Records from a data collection
>>>>>
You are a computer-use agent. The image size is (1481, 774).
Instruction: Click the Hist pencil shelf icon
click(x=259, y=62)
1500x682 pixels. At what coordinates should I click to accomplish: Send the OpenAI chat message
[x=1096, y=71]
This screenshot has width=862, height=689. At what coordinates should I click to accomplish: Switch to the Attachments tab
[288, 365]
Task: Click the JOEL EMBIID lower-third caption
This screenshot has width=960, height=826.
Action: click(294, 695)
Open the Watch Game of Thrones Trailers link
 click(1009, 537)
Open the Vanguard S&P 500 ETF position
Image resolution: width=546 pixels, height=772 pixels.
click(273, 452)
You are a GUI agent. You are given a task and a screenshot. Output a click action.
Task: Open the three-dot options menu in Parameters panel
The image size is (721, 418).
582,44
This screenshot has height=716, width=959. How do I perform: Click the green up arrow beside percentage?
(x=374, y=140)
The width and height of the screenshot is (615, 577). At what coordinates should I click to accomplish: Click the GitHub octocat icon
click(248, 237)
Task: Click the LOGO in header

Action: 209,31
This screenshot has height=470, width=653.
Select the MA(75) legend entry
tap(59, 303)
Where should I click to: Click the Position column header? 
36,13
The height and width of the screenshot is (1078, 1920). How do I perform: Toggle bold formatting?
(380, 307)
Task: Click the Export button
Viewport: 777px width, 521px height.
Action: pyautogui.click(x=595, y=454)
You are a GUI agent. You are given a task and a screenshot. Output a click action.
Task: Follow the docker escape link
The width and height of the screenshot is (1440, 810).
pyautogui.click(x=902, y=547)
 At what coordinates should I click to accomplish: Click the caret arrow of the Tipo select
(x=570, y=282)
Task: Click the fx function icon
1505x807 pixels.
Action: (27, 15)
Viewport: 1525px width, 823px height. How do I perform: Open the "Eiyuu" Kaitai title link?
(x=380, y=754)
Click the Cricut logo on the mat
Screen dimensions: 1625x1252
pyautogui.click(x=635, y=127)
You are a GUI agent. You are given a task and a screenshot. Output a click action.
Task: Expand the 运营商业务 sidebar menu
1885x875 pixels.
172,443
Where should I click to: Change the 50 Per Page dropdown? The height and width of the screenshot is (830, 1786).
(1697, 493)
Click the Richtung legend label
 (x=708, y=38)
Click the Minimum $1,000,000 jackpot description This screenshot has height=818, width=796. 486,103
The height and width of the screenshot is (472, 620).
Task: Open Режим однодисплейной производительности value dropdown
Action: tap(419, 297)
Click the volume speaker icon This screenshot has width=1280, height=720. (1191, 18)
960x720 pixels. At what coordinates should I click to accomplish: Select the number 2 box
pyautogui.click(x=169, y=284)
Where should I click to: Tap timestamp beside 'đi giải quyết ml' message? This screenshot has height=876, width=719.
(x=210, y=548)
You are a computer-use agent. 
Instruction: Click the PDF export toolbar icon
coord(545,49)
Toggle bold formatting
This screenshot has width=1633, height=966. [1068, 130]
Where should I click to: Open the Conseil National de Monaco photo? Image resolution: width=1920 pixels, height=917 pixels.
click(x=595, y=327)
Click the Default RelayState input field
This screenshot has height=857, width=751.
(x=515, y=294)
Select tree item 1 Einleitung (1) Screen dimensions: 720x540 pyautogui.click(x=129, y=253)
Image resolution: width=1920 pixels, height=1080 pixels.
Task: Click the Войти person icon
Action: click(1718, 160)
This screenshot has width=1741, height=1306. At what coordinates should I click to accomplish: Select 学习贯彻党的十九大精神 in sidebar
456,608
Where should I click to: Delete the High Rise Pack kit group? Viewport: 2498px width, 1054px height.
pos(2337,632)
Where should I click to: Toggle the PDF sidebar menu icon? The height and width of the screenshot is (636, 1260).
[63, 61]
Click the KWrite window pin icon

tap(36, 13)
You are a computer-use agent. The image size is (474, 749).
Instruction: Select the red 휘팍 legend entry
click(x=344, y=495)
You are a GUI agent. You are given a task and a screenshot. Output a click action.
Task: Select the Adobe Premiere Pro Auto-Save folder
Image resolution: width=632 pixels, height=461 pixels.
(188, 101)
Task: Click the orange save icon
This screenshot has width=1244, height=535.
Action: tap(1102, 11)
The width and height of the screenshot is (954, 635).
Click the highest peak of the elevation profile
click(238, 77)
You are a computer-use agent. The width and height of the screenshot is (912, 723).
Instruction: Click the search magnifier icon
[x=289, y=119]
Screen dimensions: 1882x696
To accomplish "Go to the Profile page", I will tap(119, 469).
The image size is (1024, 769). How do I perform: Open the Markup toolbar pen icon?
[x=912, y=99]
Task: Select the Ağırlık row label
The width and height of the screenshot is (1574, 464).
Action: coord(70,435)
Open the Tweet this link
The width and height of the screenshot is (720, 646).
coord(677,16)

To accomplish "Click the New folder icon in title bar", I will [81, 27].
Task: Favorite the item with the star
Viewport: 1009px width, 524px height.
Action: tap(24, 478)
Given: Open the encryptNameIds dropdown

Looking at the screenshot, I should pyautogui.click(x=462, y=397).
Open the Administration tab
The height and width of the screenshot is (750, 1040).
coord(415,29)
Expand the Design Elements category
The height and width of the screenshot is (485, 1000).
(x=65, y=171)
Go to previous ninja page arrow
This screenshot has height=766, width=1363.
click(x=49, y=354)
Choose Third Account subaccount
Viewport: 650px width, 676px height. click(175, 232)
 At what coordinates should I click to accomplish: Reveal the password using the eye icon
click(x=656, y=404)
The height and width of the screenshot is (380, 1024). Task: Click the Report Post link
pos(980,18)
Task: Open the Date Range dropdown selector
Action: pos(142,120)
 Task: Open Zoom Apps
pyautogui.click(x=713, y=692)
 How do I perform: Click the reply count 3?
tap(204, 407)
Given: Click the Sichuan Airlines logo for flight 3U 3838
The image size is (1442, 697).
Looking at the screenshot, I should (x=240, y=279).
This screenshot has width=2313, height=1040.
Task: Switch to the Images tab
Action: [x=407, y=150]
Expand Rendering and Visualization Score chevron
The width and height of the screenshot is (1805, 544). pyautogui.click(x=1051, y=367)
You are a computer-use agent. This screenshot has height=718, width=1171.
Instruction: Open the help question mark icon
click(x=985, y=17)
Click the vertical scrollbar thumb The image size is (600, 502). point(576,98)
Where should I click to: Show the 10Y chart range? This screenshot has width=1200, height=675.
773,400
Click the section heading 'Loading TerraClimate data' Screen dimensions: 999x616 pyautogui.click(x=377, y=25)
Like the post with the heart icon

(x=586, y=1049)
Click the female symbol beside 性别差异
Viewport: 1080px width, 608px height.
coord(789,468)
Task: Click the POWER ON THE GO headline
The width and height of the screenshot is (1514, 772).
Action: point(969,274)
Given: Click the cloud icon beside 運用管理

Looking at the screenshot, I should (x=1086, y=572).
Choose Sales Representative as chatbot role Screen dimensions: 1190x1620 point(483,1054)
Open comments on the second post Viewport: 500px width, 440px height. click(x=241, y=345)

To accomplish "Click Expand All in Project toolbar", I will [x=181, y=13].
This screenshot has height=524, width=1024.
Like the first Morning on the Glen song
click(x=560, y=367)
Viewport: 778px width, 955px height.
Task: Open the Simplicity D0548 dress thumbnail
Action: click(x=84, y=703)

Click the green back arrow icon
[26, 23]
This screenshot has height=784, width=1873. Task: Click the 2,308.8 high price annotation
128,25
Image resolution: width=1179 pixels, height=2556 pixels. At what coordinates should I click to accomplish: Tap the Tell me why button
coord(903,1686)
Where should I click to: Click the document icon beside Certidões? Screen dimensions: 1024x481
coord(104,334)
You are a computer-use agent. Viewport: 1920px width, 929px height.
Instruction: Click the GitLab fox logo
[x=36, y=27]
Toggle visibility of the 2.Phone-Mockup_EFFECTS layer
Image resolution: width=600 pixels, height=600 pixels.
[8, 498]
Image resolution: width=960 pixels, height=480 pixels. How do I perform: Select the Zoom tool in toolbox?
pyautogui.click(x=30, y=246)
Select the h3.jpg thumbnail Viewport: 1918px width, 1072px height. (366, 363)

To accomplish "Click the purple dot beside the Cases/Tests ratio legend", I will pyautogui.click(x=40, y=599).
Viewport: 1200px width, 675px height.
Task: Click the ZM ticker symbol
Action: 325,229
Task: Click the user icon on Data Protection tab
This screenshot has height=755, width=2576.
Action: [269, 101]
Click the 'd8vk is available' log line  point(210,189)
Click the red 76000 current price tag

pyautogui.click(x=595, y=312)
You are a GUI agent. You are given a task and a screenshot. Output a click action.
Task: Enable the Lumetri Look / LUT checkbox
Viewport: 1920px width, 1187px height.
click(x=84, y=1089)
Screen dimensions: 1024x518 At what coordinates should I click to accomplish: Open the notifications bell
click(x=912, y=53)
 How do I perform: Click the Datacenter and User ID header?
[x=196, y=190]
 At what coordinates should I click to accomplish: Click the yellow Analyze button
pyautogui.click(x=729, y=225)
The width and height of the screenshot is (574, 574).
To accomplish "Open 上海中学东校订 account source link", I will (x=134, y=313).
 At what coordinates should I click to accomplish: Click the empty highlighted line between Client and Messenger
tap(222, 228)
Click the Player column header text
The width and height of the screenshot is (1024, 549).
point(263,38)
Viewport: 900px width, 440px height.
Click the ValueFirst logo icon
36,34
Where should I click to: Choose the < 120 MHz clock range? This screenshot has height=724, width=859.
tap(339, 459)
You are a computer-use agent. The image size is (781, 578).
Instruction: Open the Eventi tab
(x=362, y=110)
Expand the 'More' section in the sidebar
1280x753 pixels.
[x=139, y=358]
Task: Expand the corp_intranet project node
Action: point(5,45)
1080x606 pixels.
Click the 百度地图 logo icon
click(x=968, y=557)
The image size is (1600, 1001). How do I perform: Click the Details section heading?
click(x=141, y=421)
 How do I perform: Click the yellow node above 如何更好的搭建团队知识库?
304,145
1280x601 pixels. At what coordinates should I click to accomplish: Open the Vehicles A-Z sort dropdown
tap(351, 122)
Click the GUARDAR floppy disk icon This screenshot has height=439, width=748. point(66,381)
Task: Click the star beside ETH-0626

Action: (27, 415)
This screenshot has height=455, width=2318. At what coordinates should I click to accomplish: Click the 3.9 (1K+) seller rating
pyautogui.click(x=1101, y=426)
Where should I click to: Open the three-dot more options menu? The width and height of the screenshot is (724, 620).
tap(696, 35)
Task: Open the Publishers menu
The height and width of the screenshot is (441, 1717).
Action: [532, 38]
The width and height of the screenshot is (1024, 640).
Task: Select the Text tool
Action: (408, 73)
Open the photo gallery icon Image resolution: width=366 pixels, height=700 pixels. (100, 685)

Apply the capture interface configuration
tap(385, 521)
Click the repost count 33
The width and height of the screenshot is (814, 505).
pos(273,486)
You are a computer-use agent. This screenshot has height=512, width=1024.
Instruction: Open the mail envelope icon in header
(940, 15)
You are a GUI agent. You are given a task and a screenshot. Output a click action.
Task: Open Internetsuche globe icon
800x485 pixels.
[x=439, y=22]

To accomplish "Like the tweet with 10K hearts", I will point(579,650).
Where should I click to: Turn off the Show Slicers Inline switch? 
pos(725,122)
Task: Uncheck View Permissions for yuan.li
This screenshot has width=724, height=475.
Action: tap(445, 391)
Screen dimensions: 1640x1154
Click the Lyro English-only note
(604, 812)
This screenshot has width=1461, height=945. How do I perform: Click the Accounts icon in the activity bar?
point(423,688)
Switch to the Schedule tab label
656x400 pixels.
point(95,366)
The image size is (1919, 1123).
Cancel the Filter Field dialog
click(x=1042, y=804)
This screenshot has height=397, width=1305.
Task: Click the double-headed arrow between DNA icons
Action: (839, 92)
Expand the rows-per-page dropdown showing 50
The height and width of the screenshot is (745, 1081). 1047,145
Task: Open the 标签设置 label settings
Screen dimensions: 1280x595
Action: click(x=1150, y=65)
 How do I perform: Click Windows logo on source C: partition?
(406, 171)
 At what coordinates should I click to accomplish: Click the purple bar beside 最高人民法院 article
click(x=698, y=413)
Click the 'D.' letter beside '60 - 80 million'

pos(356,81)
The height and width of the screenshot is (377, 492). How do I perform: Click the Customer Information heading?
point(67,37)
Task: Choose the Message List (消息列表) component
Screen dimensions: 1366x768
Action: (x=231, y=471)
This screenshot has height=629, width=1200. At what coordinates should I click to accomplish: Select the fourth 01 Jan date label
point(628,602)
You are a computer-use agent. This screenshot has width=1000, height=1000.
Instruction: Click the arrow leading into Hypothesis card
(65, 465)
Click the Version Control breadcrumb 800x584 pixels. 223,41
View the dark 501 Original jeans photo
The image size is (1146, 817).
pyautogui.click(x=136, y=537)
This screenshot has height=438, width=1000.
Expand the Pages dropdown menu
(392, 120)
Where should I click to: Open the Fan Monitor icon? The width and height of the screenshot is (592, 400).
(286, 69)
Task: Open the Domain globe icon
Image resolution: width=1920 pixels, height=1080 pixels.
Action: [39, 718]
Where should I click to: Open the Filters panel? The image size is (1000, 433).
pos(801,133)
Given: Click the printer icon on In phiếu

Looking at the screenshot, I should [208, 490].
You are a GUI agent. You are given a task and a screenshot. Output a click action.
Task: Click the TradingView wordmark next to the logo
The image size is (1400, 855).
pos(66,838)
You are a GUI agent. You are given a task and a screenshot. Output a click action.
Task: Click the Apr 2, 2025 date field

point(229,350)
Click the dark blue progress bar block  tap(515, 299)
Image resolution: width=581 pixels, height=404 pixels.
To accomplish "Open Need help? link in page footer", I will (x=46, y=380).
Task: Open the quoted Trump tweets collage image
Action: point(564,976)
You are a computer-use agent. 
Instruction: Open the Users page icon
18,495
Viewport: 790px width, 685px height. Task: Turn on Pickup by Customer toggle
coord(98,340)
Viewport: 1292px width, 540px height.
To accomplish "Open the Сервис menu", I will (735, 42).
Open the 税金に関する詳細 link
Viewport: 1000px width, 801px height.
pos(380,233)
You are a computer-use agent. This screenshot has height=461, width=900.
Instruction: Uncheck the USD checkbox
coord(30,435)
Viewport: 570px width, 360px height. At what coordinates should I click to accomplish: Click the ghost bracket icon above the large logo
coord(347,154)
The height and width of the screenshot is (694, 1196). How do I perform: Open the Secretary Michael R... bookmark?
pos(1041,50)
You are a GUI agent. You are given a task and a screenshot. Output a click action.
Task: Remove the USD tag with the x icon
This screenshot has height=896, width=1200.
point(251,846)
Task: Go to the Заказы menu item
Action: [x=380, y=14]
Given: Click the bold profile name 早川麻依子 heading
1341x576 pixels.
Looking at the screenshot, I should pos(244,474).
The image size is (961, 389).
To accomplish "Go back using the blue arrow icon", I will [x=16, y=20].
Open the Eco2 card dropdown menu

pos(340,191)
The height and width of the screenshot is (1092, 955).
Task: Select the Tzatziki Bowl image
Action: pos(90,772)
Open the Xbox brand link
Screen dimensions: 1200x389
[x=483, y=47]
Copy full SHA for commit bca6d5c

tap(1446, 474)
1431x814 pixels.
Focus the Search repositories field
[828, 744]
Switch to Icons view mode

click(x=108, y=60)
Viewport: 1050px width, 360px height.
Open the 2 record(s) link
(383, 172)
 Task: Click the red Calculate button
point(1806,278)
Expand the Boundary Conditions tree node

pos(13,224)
<<<<<
§ **Directions**: Reproduce, character for character, only the lines of the preceding data that start at the line with "Click the KWrite window pin icon" and end at the line with "The width and height of the screenshot is (954, 635).", both included.

§ **Final answer**:
Click the KWrite window pin icon

tap(36, 13)
You are a computer-use agent. The image size is (474, 749).
Instruction: Select the red 휘팍 legend entry
click(x=344, y=495)
You are a GUI agent. You are given a task and a screenshot. Output a click action.
Task: Select the Adobe Premiere Pro Auto-Save folder
Image resolution: width=632 pixels, height=461 pixels.
(188, 101)
Task: Click the orange save icon
This screenshot has width=1244, height=535.
Action: tap(1102, 11)
The width and height of the screenshot is (954, 635).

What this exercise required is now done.